ゴーン氏の逮捕後、勾留期限の延長と再逮捕の繰り返しみたいなことになっている。ゴーン氏からの保釈請求は今のところ認められていない。で、最初の逮捕の時に「50億の所得隠し」という派手な見出しで報道されたが、だんだん具体的なことが分かって来ると、引退後に受け取る予定として日産とゴーン氏との間で合意されたもので、今はまだ受け取っていないし、ゴーン氏がこっそり隠れてやっていたとかそういうことでもないということが分かってきた。

で、意見が分かれて来るところが、ゴーン氏は何を根拠に今も勾留されているのか、そもそもの逮捕事実が曖昧過ぎはしないのかという批判もあるようだ。ここは思案のしどころのように思える。

日本の刑事捜査ではまず身柄をとって自白させ、犯人しか知り得ない事実をつかみ、有罪に持ち込むという手法はよくとられる。被疑者を外界から遮断することで心理的に追い込み、言葉で追い詰め、場合によっては「認めたら帰れる」などの甘言や「かつ丼食うか?」などの利益誘導によって被疑者は落ちるという流れになる。完全に落ちれば完落ちで、横山秀夫さんの小説では【半落ち】という言葉が使われた。被疑者が部分的に嘘を残している時は半落ちというらしいのだが、捜査陣が有罪に持ち込むための自白以外は曖昧にされたり、創作される場合もあり得るので、多くの場合が実は半落ちなのではないかとも思える。この捜査手法の有効なところは、悪いことをしてしまった人間を精神的に追い詰めて法の正義を実現できるところだが、たとえば被疑者の腹が据わっていて自白するようなタイプではない場合とか、本当に悪いことをしていない場合のデメリットも大きい。

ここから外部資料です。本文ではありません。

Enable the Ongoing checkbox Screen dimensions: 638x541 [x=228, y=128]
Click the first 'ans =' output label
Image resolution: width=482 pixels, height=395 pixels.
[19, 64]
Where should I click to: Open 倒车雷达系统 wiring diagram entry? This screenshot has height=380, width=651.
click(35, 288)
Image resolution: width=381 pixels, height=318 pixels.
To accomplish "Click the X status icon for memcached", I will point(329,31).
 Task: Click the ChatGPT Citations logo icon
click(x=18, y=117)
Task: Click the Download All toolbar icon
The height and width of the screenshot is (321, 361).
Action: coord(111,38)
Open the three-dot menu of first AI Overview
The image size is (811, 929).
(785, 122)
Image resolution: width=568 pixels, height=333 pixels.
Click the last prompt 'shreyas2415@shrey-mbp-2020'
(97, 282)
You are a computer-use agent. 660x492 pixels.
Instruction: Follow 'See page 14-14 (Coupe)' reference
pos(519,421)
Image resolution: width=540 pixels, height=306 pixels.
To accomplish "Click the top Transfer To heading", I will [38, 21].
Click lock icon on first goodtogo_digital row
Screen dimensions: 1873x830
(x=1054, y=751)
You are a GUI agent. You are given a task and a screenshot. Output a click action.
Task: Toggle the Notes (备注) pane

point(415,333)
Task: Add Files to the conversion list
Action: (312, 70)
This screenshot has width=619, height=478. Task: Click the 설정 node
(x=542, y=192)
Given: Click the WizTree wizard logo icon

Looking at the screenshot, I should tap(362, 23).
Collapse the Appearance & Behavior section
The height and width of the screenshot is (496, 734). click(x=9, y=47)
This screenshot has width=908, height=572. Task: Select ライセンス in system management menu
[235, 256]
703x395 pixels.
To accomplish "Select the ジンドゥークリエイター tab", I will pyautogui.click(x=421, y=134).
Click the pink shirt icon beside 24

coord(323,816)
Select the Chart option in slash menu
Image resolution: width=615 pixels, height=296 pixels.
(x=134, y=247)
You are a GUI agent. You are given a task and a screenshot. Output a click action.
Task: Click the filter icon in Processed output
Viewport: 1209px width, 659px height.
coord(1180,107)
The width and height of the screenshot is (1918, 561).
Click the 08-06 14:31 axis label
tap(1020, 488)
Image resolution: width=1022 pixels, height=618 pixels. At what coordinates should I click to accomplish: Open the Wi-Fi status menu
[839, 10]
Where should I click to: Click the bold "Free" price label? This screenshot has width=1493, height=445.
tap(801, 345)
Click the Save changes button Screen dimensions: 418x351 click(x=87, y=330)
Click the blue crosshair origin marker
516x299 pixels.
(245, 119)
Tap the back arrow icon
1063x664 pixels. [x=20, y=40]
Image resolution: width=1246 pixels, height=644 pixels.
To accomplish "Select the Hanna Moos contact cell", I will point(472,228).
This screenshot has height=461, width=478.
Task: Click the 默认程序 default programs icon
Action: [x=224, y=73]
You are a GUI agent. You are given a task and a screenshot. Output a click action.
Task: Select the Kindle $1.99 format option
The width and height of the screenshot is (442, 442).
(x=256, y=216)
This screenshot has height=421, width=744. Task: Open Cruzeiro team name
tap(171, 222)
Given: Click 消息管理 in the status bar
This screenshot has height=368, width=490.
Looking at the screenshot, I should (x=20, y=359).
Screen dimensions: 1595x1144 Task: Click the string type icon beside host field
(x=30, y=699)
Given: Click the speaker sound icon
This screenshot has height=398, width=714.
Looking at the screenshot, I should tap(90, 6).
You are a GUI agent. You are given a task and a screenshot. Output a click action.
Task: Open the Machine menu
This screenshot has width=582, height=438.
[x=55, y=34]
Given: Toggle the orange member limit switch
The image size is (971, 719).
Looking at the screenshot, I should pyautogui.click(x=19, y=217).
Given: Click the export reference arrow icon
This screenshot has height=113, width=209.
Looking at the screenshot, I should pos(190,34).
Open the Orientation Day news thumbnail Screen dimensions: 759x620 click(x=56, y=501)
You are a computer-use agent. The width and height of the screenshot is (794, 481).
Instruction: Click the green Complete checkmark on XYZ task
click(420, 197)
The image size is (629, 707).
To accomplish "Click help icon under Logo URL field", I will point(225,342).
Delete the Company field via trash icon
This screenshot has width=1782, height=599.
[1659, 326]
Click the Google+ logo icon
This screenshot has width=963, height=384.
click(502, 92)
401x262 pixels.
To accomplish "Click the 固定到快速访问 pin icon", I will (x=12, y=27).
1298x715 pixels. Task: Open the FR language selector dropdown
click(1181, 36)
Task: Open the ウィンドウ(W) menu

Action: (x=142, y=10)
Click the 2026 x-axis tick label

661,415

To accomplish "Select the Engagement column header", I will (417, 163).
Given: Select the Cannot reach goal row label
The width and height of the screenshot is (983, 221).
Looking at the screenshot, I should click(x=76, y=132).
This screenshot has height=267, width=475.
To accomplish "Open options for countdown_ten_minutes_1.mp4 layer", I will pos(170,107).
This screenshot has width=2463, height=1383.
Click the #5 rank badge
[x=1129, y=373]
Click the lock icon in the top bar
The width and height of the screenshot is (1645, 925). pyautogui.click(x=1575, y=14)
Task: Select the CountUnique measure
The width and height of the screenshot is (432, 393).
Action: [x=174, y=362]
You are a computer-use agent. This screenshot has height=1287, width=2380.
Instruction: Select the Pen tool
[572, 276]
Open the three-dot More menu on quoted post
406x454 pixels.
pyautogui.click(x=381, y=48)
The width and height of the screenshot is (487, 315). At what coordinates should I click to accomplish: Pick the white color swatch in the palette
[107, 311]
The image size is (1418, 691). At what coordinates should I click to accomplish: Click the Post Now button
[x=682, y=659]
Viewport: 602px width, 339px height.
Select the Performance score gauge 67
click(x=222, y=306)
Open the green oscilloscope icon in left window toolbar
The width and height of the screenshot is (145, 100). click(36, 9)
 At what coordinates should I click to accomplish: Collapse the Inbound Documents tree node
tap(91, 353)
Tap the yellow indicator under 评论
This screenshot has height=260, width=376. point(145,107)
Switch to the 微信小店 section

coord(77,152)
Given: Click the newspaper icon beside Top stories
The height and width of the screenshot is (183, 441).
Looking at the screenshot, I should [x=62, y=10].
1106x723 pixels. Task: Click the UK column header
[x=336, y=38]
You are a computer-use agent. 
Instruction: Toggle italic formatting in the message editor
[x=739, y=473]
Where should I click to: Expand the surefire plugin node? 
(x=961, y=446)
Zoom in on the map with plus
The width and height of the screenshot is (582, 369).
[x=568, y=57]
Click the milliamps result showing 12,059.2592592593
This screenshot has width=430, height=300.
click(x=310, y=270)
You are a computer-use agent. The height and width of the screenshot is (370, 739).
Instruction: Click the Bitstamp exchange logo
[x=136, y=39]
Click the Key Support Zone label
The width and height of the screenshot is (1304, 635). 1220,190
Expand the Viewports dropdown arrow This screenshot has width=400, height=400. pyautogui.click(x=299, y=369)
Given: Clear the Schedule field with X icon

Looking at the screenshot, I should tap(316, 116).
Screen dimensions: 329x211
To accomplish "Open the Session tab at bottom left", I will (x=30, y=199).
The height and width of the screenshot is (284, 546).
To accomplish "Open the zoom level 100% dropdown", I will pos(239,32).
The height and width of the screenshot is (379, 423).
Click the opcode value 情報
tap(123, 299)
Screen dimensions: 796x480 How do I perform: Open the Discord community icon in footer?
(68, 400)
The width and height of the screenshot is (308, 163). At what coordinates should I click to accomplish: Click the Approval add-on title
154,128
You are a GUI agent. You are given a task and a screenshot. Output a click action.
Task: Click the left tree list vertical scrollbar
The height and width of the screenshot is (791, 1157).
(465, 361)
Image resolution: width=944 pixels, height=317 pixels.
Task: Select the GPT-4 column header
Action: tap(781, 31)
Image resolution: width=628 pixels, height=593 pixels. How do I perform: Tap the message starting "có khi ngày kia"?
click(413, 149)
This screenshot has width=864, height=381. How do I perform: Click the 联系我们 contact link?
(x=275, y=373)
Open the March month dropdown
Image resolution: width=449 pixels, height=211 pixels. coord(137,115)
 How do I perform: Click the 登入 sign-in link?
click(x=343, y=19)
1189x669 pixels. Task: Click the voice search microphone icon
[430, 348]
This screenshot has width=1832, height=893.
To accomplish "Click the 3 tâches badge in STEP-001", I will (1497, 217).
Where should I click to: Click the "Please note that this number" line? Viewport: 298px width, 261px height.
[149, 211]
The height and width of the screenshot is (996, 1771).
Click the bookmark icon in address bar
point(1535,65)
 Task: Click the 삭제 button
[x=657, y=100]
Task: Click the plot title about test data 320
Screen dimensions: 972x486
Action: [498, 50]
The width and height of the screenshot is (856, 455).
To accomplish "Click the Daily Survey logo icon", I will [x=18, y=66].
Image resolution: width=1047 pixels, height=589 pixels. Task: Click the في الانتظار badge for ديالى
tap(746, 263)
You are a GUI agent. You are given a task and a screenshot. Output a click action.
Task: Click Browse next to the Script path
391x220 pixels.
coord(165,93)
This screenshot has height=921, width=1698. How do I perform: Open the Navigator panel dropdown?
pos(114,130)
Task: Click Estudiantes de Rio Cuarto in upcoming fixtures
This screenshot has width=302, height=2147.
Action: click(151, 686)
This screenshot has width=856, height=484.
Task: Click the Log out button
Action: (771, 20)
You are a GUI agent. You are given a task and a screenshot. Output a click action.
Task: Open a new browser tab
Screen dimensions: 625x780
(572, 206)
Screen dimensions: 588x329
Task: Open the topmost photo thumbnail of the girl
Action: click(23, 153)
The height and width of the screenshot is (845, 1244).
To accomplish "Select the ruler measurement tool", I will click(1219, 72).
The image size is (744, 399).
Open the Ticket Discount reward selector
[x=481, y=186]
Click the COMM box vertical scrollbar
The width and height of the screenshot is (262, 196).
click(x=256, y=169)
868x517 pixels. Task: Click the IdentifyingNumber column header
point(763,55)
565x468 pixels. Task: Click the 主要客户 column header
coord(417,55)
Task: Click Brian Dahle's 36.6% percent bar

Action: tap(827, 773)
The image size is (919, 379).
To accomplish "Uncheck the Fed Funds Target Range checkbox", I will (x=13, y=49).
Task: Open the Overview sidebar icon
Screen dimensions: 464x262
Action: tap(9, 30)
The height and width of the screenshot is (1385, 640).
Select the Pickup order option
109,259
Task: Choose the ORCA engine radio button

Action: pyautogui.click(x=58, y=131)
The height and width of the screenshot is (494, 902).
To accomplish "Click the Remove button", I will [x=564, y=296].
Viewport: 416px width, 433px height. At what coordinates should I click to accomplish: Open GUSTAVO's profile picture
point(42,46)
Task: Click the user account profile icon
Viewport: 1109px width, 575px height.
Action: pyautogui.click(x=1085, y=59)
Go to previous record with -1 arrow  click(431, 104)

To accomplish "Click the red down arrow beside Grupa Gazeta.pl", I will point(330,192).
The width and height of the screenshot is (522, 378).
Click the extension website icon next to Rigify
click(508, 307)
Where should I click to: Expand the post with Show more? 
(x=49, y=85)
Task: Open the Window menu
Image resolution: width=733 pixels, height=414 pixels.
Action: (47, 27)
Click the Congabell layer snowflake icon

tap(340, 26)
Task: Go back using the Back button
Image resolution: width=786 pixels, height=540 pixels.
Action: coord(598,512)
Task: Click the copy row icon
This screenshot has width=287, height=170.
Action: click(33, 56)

外界から遮断された状態だと、無実の人でも捜査員から繰り返し、「君はこのようにして、あーやって、こーして、犯罪を犯したんだろ?」と言われ続けると、だんだんわけがわからなくなってきて自白してしまう例は時々あると言われている。そのため、取り敢えず身柄をとって自白に持ち込むという手法は被疑者の心理状態や人間性、性格によって結果が左右されてしまう可能性があり、通常、問題視される。特に最近は捜査の可視化と関わって問題視されることが多い。自白以外の証拠によって有罪に持ち込むことがより推奨され、理想的だと考えられている。自白以外の証拠が薄弱な状態で自白を得るために身柄を拘束することは人権にも関わる。

で、ゴーン氏に戻るが、ゴーン氏逮捕の場合、最初の逮捕の事実が曖昧なことを考えると、やや人権の問題に抵触するのではないかという気がしなくもないし、敏感な人なら抵触していると判断してもおかしくないように思える。このような内容で本当に有罪に持ち込めるのだろうかと首をかしげる人もいるのではないだろうか。リーク合戦による情報の混雑もあり、今はなんだか見通しが立たないように思える。

もっとも、ゴーン氏は「フランスで暮らしたい。裁判が始まったら日本に戻って来る」と言っていたらしいので、逃走の恐れありとみなされても仕方のないところではある。ゴーン氏の本音が「東洋の非文明的な刑事訴訟手続きに潰されるくらいならフランスに逃げよう」だとしても不思議ではない。日本で暮らすことを前提に保釈されるかどうかが今後の焦点になるが、しばらくは様子を見るしかないわけですが。